## Work to complete
Starting with the line containing "Click the cloud icon in sidebar" and going on through the line containing "Task: Click cyan", return the lines of the data below exactly, and only those.

## Stored records
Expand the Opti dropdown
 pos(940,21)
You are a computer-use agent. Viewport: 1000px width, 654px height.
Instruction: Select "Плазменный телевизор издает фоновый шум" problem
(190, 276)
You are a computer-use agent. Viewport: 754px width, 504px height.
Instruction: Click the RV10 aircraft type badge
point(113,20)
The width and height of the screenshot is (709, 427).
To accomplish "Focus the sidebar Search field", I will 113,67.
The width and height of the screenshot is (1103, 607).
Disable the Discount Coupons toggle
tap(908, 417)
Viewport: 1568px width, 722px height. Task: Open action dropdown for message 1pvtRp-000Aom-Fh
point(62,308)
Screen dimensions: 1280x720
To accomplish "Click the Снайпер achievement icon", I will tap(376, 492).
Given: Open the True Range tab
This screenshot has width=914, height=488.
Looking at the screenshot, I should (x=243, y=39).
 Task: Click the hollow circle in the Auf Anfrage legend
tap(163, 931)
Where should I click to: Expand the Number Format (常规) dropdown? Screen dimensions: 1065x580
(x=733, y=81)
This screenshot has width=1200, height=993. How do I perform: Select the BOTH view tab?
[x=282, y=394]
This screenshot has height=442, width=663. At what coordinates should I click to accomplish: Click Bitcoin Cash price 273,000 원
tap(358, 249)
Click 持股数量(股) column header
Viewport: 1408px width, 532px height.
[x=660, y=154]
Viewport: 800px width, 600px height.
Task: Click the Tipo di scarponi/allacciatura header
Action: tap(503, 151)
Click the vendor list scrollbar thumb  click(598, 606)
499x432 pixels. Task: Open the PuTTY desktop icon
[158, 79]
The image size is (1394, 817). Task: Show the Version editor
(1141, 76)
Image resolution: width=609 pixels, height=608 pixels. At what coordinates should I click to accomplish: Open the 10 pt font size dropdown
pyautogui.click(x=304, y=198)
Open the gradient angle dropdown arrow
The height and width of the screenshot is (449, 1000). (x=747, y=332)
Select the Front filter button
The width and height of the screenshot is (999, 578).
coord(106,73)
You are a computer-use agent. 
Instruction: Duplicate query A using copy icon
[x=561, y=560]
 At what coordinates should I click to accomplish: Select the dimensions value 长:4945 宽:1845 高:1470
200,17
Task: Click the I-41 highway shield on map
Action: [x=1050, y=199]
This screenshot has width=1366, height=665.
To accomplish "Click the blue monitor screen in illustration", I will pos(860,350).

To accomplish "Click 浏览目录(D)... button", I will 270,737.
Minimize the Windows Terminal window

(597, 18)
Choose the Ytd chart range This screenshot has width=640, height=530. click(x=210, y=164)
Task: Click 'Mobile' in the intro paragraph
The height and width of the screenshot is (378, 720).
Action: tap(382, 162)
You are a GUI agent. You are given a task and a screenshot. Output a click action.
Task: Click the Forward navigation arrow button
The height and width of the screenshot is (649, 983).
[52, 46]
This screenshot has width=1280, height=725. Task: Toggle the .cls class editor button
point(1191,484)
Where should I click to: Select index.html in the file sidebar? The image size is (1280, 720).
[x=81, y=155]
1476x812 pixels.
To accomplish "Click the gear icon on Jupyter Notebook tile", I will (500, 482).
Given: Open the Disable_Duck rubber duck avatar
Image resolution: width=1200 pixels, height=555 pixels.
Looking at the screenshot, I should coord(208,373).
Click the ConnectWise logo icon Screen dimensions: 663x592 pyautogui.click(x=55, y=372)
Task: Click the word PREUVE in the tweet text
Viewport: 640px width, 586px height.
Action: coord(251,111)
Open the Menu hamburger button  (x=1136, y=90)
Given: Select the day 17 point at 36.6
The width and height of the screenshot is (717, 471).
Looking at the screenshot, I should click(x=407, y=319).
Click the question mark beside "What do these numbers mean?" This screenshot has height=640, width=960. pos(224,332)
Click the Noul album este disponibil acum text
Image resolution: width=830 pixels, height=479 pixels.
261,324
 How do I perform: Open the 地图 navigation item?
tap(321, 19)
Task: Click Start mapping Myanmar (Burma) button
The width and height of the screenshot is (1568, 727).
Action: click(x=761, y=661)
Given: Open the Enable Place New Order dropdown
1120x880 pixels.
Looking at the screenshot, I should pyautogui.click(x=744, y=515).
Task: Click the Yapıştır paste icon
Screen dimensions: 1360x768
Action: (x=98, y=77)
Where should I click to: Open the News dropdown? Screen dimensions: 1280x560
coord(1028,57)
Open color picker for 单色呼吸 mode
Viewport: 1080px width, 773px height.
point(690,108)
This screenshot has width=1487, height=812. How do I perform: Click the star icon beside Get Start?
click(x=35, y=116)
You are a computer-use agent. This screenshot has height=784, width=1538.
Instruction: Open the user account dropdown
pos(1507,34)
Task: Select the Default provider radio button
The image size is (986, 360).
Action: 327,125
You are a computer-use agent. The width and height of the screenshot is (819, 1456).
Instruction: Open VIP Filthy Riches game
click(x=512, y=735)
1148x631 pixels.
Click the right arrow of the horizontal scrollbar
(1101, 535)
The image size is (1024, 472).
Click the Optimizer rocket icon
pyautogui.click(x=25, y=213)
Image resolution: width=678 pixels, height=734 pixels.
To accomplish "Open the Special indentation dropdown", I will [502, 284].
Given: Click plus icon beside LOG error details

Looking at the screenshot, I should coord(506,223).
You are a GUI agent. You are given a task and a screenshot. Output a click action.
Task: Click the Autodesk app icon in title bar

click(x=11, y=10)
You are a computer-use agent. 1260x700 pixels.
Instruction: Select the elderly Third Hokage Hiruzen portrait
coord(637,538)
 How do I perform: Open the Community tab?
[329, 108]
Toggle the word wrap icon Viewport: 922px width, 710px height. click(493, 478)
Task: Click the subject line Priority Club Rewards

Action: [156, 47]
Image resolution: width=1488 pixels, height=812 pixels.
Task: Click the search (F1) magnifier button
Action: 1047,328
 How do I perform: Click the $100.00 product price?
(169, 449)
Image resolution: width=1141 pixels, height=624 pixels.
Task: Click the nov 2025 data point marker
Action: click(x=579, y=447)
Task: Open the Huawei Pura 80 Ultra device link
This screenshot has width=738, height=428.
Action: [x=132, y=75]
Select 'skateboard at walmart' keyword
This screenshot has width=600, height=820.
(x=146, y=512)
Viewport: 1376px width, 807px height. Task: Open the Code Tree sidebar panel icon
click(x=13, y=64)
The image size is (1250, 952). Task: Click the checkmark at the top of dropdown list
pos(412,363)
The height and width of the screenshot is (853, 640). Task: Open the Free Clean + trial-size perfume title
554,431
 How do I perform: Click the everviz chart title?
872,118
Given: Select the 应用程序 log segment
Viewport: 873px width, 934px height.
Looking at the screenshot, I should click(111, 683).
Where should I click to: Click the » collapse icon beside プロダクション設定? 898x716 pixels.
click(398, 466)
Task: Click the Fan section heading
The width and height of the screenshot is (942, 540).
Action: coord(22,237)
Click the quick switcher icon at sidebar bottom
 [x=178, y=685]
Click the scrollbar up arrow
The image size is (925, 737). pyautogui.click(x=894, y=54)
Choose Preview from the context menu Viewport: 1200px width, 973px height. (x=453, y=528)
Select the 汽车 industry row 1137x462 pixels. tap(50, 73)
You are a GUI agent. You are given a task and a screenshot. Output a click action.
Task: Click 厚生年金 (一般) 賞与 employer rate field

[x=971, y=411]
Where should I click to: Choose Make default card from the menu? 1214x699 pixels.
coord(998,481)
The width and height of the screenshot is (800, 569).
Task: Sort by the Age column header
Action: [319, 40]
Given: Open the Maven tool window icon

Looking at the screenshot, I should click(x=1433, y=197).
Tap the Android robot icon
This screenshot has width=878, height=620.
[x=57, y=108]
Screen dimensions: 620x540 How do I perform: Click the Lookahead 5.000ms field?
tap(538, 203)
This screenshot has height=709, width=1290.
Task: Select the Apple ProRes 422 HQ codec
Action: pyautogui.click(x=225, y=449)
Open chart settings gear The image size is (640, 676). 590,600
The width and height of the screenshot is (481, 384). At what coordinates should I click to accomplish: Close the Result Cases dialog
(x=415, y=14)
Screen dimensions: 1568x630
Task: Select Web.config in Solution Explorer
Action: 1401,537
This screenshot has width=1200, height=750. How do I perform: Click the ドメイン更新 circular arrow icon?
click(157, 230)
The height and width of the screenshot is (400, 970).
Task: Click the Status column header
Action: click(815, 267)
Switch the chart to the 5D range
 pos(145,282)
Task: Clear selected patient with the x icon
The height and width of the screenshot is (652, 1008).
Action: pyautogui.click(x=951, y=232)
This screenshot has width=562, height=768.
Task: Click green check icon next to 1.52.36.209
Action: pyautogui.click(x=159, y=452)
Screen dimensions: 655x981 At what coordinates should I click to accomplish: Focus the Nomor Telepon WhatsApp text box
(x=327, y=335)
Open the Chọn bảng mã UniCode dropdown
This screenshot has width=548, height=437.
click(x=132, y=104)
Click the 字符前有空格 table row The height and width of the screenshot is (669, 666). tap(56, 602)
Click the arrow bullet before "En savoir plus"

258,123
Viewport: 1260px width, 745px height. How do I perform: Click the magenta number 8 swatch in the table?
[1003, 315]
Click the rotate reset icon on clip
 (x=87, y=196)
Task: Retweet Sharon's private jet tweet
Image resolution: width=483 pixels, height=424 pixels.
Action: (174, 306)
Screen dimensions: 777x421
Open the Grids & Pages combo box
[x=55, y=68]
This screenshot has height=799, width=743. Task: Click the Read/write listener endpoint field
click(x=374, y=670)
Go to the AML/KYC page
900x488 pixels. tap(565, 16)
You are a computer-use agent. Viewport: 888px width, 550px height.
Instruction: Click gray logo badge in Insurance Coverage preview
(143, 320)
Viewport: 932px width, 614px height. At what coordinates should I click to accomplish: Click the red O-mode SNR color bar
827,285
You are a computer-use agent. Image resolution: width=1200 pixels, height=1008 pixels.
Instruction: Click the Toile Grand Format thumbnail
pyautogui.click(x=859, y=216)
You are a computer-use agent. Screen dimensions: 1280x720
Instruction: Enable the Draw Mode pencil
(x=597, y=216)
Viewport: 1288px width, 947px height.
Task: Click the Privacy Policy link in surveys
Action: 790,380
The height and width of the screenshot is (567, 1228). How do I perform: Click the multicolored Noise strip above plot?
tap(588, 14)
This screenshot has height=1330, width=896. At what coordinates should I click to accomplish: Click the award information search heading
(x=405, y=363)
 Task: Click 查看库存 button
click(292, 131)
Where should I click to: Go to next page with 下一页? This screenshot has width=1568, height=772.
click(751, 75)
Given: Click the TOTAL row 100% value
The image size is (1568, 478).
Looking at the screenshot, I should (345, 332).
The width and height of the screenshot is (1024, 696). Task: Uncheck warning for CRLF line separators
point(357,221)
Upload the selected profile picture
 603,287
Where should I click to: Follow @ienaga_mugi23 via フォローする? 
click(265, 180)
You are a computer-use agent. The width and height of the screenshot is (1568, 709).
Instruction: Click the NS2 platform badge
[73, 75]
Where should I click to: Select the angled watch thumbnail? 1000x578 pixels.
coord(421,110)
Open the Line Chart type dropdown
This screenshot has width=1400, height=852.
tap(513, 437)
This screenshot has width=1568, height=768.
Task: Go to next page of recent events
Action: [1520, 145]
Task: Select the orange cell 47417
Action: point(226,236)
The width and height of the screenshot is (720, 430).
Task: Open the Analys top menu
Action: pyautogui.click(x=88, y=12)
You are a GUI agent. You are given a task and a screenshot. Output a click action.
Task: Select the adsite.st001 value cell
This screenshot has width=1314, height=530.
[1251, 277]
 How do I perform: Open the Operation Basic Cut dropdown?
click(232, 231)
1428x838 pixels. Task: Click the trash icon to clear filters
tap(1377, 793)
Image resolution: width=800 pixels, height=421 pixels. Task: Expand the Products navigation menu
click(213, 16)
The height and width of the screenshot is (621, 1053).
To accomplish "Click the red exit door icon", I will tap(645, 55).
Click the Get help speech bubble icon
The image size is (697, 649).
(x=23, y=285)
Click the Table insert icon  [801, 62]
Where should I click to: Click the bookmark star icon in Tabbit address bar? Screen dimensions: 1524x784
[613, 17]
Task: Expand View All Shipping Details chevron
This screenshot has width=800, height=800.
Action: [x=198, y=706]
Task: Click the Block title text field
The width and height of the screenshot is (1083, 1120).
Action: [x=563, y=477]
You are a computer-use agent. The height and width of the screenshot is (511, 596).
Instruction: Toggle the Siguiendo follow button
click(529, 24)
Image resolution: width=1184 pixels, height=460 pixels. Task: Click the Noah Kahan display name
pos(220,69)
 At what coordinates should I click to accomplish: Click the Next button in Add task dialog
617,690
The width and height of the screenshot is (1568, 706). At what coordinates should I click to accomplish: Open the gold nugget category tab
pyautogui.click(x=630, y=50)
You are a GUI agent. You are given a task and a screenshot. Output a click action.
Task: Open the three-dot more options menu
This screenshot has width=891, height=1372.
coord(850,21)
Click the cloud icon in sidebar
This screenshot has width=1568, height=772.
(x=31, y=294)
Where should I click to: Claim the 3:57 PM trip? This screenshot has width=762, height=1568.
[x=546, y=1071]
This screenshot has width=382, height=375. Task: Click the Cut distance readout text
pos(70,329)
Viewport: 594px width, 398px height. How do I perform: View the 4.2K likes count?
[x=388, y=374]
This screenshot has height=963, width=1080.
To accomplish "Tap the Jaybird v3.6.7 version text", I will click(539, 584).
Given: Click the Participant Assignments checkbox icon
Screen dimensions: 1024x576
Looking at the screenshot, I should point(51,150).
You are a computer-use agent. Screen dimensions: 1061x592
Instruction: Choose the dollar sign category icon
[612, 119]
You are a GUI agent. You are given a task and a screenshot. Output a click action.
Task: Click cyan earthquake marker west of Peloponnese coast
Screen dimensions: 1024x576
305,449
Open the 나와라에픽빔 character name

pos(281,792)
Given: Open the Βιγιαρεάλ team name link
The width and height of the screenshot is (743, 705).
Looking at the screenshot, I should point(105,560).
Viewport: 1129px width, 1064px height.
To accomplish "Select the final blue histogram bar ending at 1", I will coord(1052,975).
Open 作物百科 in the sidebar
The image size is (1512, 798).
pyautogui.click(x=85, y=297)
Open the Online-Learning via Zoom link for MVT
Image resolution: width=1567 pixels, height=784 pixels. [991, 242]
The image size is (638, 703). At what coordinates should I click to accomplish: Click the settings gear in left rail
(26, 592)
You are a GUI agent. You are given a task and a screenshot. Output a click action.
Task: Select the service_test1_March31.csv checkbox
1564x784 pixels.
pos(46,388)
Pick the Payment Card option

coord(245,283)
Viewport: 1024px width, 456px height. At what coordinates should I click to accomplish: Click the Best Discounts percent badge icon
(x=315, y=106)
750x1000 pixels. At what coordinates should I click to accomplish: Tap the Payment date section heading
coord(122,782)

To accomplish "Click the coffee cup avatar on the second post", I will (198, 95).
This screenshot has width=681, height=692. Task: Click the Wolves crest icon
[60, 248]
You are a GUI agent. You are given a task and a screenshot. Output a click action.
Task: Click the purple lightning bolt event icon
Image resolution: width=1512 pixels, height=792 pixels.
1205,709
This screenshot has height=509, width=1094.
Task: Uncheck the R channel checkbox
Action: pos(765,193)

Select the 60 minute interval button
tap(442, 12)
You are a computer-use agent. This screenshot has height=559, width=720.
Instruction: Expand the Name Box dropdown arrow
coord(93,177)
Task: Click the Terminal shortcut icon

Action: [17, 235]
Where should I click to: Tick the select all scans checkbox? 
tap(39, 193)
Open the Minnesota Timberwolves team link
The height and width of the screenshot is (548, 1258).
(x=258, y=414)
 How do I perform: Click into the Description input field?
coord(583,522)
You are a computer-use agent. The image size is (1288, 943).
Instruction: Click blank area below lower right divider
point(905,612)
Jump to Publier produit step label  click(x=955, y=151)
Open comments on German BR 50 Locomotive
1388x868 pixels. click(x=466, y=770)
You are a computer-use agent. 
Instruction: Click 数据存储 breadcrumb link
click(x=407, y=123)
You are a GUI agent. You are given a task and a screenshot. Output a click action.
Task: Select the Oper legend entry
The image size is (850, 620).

## Finished task
Click the cloud icon in sidebar
This screenshot has width=1568, height=772.
(x=31, y=294)
Where should I click to: Claim the 3:57 PM trip? This screenshot has width=762, height=1568.
[x=546, y=1071]
This screenshot has width=382, height=375. Task: Click the Cut distance readout text
pos(70,329)
Viewport: 594px width, 398px height. How do I perform: View the 4.2K likes count?
[x=388, y=374]
This screenshot has height=963, width=1080.
To accomplish "Tap the Jaybird v3.6.7 version text", I will click(539, 584).
Given: Click the Participant Assignments checkbox icon
Screen dimensions: 1024x576
Looking at the screenshot, I should point(51,150).
You are a computer-use agent. Screen dimensions: 1061x592
Instruction: Choose the dollar sign category icon
[612, 119]
You are a GUI agent. You are given a task and a screenshot. Output a click action.
Task: Click cyan earthquake marker west of Peloponnese coast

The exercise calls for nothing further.